Not to get too “liberal basing all the problems on the system,” but the system is to blame here, specifically the whole concept of a “home plate collision.” I won’t even get into the language problem there (OK, you twisted my arm. A “collision” involves two objects meeting at a speed, such as two cars on the highway. When one player is standing still, it is not a “collision.”), but the rulebook clearly states that no player can block off a base. Home plate is a base and the catcher is, by the letter of the law, not allowed to block off home. In fact, here’s the rule, Rule 7.06(b):
The catcher, without the ball in his possession, has no right to block the pathway of the runner attempting to score. The base line belongs to the runner and the catcher should be there only when he is fielding a ball or when he already has the ball in his hand.

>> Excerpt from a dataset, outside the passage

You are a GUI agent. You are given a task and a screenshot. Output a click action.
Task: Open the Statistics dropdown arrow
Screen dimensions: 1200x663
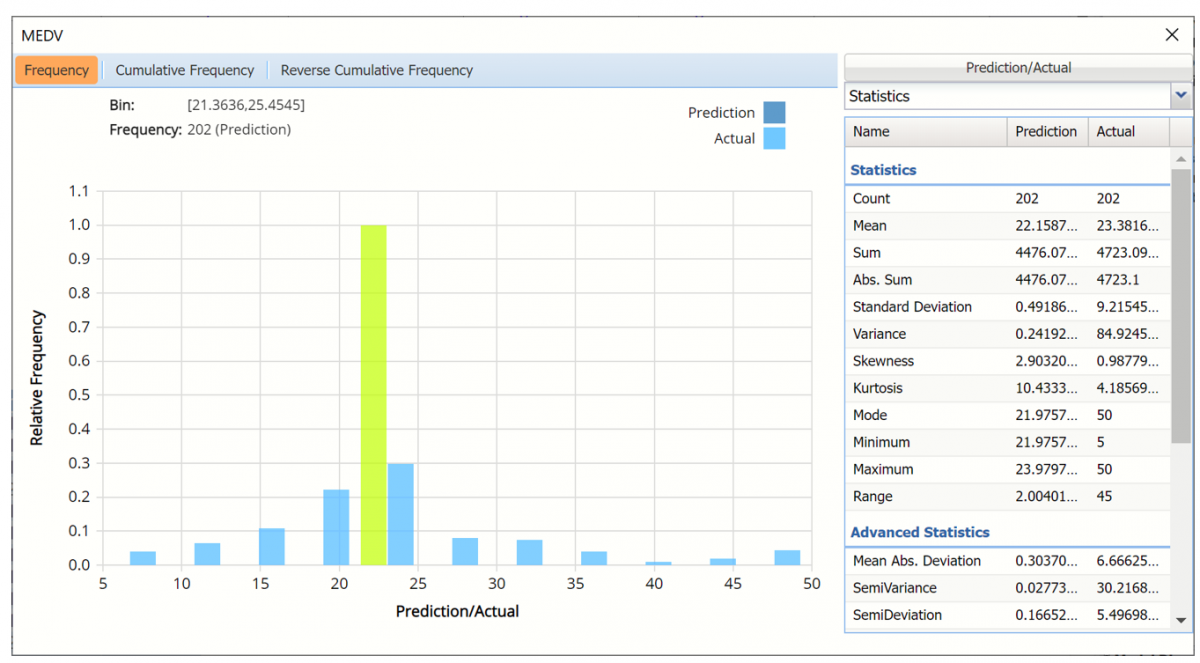pyautogui.click(x=1181, y=96)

(Thanks ro Rob Neyer, for recently addressing this in a column.)
Like the strike zone and players diving over the plater to get HBPs, the umpires need to do a better job of enforcing the rules. A catcher isn’t allowed to guard home like he’s a goalie and the runners are pucks. Would you be happy if the third baseman did the same thing on a stolen base? It’s crazy.
Barrett was very contrite in his apology and A.J. was calmer than I expected. I imagine there will be suspensions and (likely) some retaliation today. It’s too bad when stuff like this happens, I guess, but it is sure is exciting.